Sabe o que é ter centenas de jovens com os olhos a brilhar?» Eram turmas de cem a duzentos alunos, dos cursos de medicina, veterinária, bioquímica e bioengenharia, que tinha perante ele nas aulas de biofísica. O bichinho académico nunca se enterra – continua a interagir com investigadores, ajuda a organizar conferências, debates. É um catalisador de iniciativas.

Naquela manhã de segunda-feira, Quintanilha está no Porto. Da varanda do seu gabinete envidraçado, no quinto andar do ICBAS, vê-se o Pavilhão Rosa Mota e sem neblina avista-se a foz do Douro. É um gabinete pequeno, simples, computador na secretária, estantes com livros, uma velha máquina de escrever que guardou quando uma funcionária lhe perguntou se a queria para não a colocar no lixo. Ficou com ela.

Alice Santos Silva, professora e investigadora da Faculdade de Farmácia, que manteve uma colaboração intensa com o professor de quem sente saudades, ficou satisfeita de o ver. «Faz-nos falta. É um líder agregador, consensual. Tem uma perspetiva abrangente, é uma pessoa que nos deixa voar, dá espaço para a nossa criatividade.» Quando saía das reuniões, sentia que o seu trabalho era o melhor do mundo, um reconhecimento que a fazia continuar. «O professor ajuda mas também dá espaço para as nossas ideias, os nossos projetos.»

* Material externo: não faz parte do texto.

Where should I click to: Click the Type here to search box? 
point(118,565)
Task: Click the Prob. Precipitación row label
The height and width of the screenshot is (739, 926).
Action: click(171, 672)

E há uma pergunta que não esquece, constante nas conversas. «Ouvia-nos e depois perguntava “So what?”». «E então?» Era uma espécie de clique que a obrigava a refletir sobre o outro lado da questão. A ver o que ainda não tinha visto. Há dez anos, Maria Strecht Almeida e Alexandre Quintanilha criaram, no ICBAS, a cadeira opcional Ciência e Sociedade, unidade curricular procurada por alunos de diversos cursos. «Uma coisa inovadora», garante o professor. A interdisciplinaridade, esse interface com várias áreas do conhecimento, é quase uma imagem de marca, uma lufada de ar fresco, que semeou quando entrou na vida académica no Porto. Nada de capelinhas, misturar gente que pensa de vertentes diferentes é que era, troca de ideias sempre bem-vinda. «É um privilégio trabalhar com o professor, qualquer conversa abre muitos horizontes. Levanta questões, reflete sobre todos os assuntos, é uma pessoa singular», diz a professora no ICBAS.

Alice Santos Silva gosta do novo papel do professor. «Levar o seu testemunho para a Assembleia da República é importante e é preciso gente que não esteja contaminada com a politiquice», diz a investigadora. À saída do instituto, a pergunta: e o futuro, professor? Mais um mandato de deputado? «Pela nossa conversa, já terá percebido que não tenho resposta para isso.»